Related functions must exist before you can choose them. You can create them before you create the function they are related to, or you can update the original routine to add related routines after you create them.

Commutator and Negator Functions

You can specify a commutator function only for user-defined routines written in C.

The database server calls a commutator or a negator function instead of the original function if the query optimizer determines that it is faster. A commutator function returns the same Boolean result as the original function with the same arguments but with the arguments in reverse order. A negator returns the opposite Boolean result as the original function with the same arguments in the same order.

Selectivity Functions

You can specify a selectivity function only for user-defined routines written in C.

A selectivity function estimates the percentage of rows that might be returned by your function, given a set of arguments. Define a selectivity function if you want to determine the cost of your function so that the query optimizer can determine when it is most efficient to call your function. Selectivity functions determine the cost of a function with statistics gathered about the values of the data type on which the function operates.
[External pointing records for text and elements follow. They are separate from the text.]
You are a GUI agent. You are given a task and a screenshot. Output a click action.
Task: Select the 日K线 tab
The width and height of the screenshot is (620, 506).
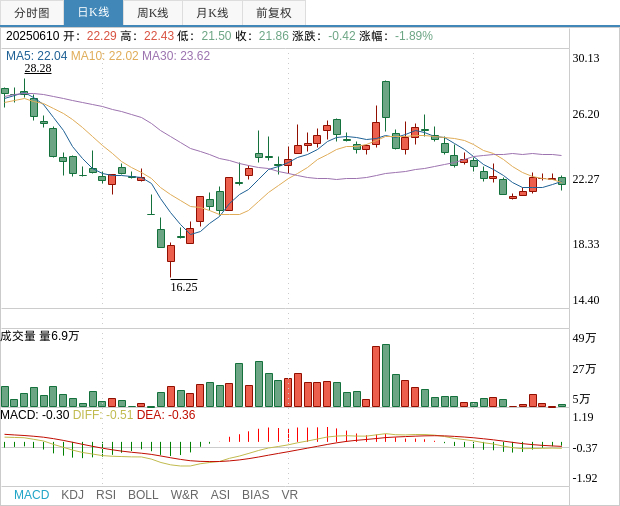93,13
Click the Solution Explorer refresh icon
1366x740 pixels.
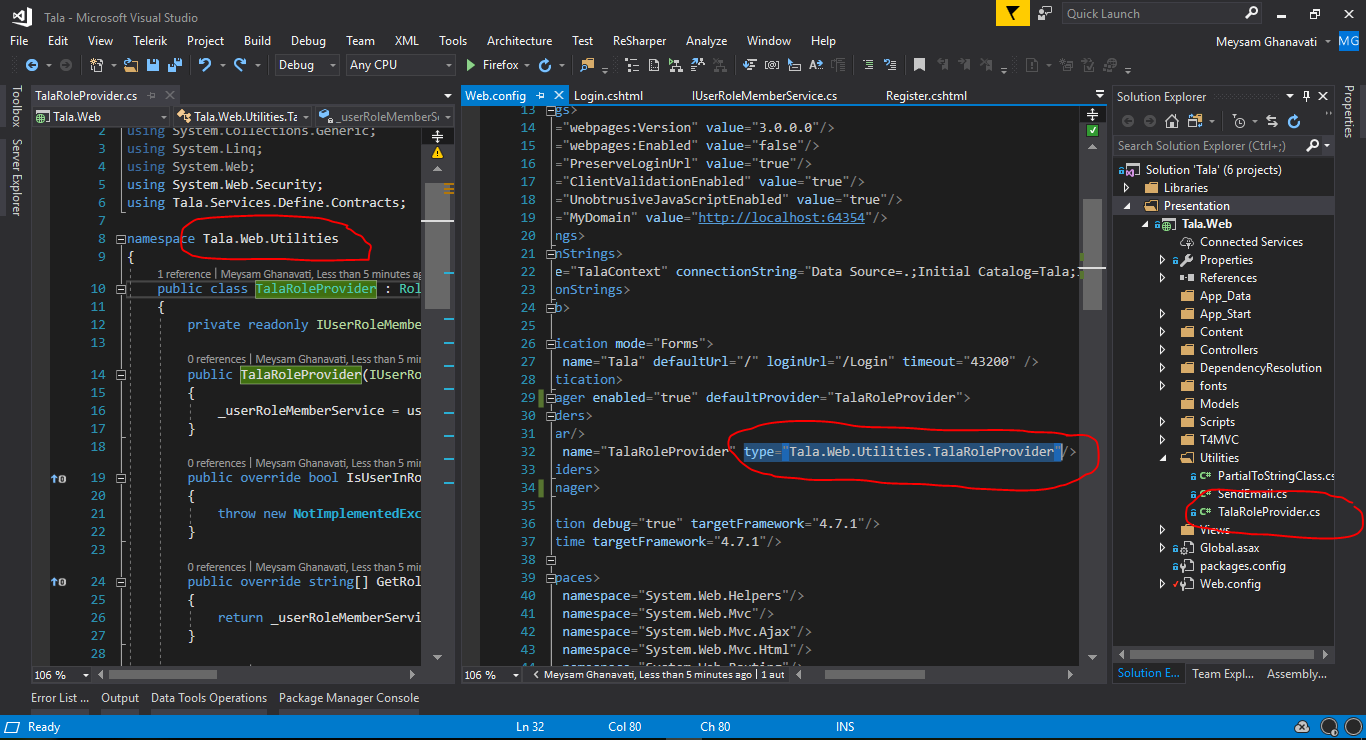[x=1294, y=121]
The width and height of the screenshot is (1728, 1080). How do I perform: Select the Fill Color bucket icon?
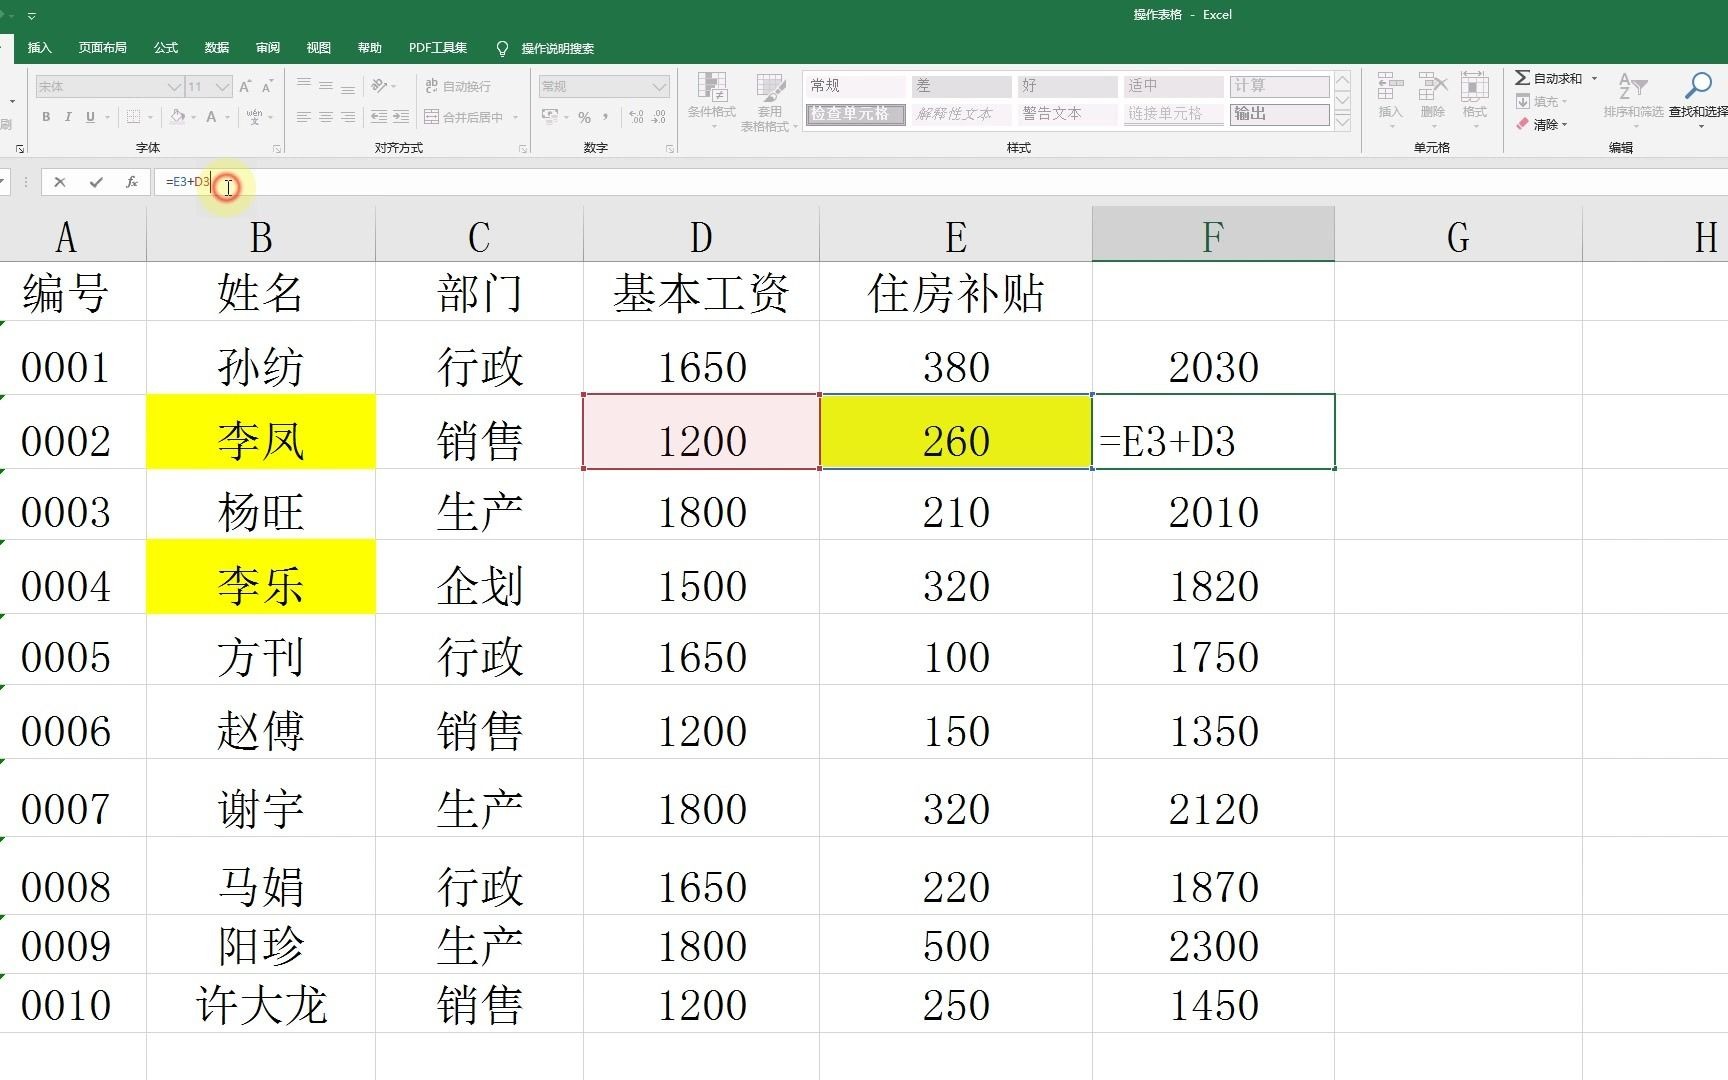[178, 117]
See User-Defined Statistics for more information on selectivity functions and how they process user-defined statistics.

You can create a selectivity function for your user-defined function if your function compares or acts as a filter for two values of the following kind of data types:

An opaque data type for which you have created user-defined statistics support routines (see Statistics Support)
A built-in data type

The B-tree functions Equal() and NotEqual() that are overloaded for an opaque data type are good candidates for selectivity functions. Because the Equal() and NotEqual() functions are created with the Opaque Type wizard, you must add selectivity support by assigning selectivity routines on their properties pages after you create them.

Built-in data types have built-in statistics support routines, and all qualifying built-in functions (such as B-tree functions) have built-in selectivity functions. You can only create selectivity functions for functions that take built-in data types if those functions are user-defined.

A selectivity function must have the following properties:

A name in the form of FunctionSelectivity(), where Function is the name of the function to which it is assigned
A double-precision return type
Two arguments of type POINTER
All other properties as their default values

For a description of user-defined statistics and selectivity, see User-Defined Statistics.